Tetapi ada pengecualian apabila otoritas pengawas setempat meminta untuk melakukan hal itu dengan tujuan keselamatan atau peraturan. Jadi bisa disimpulkan, sampai dengan otoritas di Tiongkok mengubah persyaratan animal testing pada setiap produk kosmetik yang masuk ke negara mereka, semua produk kosmetik yang juga dijual di pasar Tiongkok dianggap tidak cruelty-free. Selain itu, terjawab sudah fakta tentang Maybelline animal testing.
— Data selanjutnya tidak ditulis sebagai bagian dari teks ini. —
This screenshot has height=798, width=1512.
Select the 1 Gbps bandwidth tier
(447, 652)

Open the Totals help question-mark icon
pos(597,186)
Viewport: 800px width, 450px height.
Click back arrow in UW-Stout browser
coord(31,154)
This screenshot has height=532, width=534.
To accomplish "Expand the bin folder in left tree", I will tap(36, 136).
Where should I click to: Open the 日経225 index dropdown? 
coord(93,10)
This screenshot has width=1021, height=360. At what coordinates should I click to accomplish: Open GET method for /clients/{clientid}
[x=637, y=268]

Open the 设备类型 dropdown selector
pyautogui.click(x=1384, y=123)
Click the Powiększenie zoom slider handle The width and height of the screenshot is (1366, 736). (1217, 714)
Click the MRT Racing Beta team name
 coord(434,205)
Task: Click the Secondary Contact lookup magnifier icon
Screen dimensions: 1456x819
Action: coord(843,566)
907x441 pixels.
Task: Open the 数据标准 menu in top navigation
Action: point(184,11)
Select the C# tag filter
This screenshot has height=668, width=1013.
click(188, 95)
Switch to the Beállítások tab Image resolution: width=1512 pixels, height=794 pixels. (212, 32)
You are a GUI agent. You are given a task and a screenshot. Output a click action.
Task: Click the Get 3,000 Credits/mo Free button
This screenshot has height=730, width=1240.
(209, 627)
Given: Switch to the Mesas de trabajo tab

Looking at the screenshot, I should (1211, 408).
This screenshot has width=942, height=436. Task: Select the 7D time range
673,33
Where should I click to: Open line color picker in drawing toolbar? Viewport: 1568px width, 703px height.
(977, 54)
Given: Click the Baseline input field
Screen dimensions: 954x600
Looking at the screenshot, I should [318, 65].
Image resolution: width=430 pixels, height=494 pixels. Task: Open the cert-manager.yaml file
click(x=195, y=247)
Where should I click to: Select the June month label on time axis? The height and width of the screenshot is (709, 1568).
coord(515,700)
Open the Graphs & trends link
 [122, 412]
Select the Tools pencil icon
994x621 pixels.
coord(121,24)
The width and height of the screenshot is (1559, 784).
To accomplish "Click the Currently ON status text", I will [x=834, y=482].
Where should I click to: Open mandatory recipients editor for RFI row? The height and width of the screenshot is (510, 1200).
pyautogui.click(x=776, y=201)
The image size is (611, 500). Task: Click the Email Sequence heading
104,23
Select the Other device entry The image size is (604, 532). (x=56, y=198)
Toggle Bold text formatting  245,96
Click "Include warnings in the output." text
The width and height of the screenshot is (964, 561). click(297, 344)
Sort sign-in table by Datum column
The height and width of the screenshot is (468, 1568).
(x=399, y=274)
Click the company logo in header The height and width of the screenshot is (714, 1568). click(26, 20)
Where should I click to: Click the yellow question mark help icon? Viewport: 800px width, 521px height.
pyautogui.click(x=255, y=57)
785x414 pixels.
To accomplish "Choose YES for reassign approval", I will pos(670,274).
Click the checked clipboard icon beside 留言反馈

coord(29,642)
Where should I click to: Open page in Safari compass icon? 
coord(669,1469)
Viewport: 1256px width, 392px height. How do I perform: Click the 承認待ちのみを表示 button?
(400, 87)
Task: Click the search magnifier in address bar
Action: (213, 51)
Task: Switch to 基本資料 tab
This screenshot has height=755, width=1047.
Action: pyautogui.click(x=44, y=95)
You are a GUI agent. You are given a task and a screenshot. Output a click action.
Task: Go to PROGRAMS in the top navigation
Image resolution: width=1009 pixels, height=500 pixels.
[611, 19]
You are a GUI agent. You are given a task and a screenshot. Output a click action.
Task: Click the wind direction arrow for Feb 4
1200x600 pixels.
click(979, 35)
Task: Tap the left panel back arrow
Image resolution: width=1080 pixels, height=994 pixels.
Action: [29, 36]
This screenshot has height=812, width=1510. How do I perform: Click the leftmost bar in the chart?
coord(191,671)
Lantas, adakah cara mengetahui apakah suatu produk kosmetik cruelty-free atau tidak? Tentu saja ada. Sebagai pengguna kosmetik, Anda tentu harus menjadi konsumen yang bijak. Dengan mengetahui konsekuensi terhadap binatang yang menjadi bahan uji coba, harusnya mulai sekarang Anda membeli produk kosmetik yang mempunyai logo cruelty free resmi dengan gambar kelinci. Anda juga bisa mencari tahu tentang merk kosmetik apa saja yang menggunakan uji coba pada hewan melalui halaman http://features.peta.org/cruelty-free-company-search/index.aspx.

Dengan begitu, Anda juga turut berperan serta dalam kampanye untuk menghentikan kekerasan pada hewan untuk pengujian kosmetik. Sekian penjelasan tentang Maybelline animal testing. Semoga bermanfaat.